Repeat it and this time select the days from 303 (302 + 1) till 343 from dat, find the longest consecutive occurrence of 1.
Repeat it for 343 till 353: select the days from 344 (343 + 1) till 353, find the longest consecutive occurrence of 1.
2) Do this for all the columns
If I want to do sum of 1s, I can do this:
dat <- as.tibble(dat)
dat1 <- as.tibble(dat1)
pmap(list(dat,dat1), ~ {
range1 <- ..2[1]
range2 <- ..2[2]
range3 <- ..2[3]
range4 <- ..2[4]
sum.range1 <- sum(..1[range1:range2]) # this will generate sum between range 1 and range 2
sum.range2 <- sum(..1[range2:range3]) # this will generate sum between range 2 and range 3
sum.range3 <- sum(..1[range3:range4]) # this will generate sum between range 3 and range 4
c(sum.range1=sum.range1,sum.range2=sum.range2,sum.range3=sum.range3)
})
For longest consequtive occurrence of 1 between each range, I thought of using the rle function. Example below:
pmap(list(dat,dat1), ~ {
range1 <- ..2[1]
range2 <- ..2[2]
range3 <- ..2[3]
range4 <- ..2[4]
spell.range1 <- rle(..1[range1:range2]) # sort the data, this shows the longest run of ANY type (0 OR 1)

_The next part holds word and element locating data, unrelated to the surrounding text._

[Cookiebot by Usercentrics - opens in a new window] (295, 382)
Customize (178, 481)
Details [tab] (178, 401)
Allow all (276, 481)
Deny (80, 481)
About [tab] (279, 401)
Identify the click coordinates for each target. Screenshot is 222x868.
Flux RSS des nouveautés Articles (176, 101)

spell.1.range1 <- tapply(spell.range1$lengths, spell.range1$values, max)[2] # this should select the maximum consequtive run of 1
spell.range2 <- rle(..1[range2:range3]) # sort the data, this shows the longest run of ANY type (0 OR 1)
spell.1.range2 <- tapply(spell.range2$lengths, spell.range2$values, max)[2] # this should select the maximum consequtive run of 1
spell.range3 <- rle(..1[range3:range4]) # sort the data, this shows the longest run of ANY type (0 OR 1)

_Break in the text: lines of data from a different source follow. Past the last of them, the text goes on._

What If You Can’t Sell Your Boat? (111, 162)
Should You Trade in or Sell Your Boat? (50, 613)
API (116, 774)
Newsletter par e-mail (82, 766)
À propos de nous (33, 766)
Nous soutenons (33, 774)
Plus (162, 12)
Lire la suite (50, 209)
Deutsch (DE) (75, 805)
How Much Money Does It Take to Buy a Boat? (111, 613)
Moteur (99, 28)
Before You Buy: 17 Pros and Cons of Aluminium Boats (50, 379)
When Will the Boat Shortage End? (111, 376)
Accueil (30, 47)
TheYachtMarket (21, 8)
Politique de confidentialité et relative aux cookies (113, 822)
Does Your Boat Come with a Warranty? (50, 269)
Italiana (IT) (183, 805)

spell.1.range3 <- tapply(spell.range3$lengths, spell.range3$values, max)[2] # this should select the maximum consequtive run of 1
c(spell.1.range1 = spell.1.range1, spell.1.range2 = spell.1.range2, spell.1.range3 = spell.1.range3)
})
I get an error which I think is because I am not using the rle function properly here. I would really like to keep the code as above since
my others code are in the same pattern and format of the outputs is suited for my need, so I would appreciate if someone can suggest how to fix it.
OP's code does work for me. So, without a specific error message it is impossible to understand why the code is not working for the OP.

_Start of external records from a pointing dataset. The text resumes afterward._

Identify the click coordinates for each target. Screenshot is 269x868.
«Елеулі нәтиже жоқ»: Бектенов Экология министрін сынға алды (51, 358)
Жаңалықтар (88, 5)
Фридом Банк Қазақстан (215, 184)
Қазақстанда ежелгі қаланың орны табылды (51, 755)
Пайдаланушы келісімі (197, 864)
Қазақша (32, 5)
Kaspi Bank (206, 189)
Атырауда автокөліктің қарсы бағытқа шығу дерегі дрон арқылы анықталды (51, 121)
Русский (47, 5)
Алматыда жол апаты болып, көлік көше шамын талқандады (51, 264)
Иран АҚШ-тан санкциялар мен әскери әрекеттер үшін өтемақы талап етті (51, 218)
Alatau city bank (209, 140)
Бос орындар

However, the sample datasets created by the OP are matrices (before they were coerced to tibble) and I felt challenged to find a way to solve the task in base R without using purrr:
To find the number of consecutive occurences of a particular value val in a vector x we can use the following function:
max_rle <- function(x, val) {
y <- rle(x)
len <- y$lengths[y$value == val]
if (length(len) > 0) max(len) else NA
}
Examples:
max_rle(c(0, 1, 1, 1, 1, 0, 0, 1, 0, 1, 1), 1)
[1] 4
max_rle(c(0, 1, 1, 1, 1, 0, 0, 1, 0, 1, 1), 0)
[1] 2
# find consecutive occurrences in column batches
lapply(seq_len(ncol(dat1)), function(col_num) {
start <- head(dat1[, col_num], -1L)
end <- tail(dat1[, col_num], -1L) - 1
sapply(seq_along(start), function(range_num) {
max_rle(dat[start[range_num]:end[range_num], col_num], 1)
})
})
[[1]]
[1] 8 4 5
[[2]]
[1] 4 5 2
[[3]]
[1] NA 3 4
[[4]]
[1] 5 5 4
[[5]]
[1] 3 2 3
The first lapply() loops over the columns of dat and dat1, resp. The second sapply() loops over the row ranges stored in dat1 and subsets dat accordingly.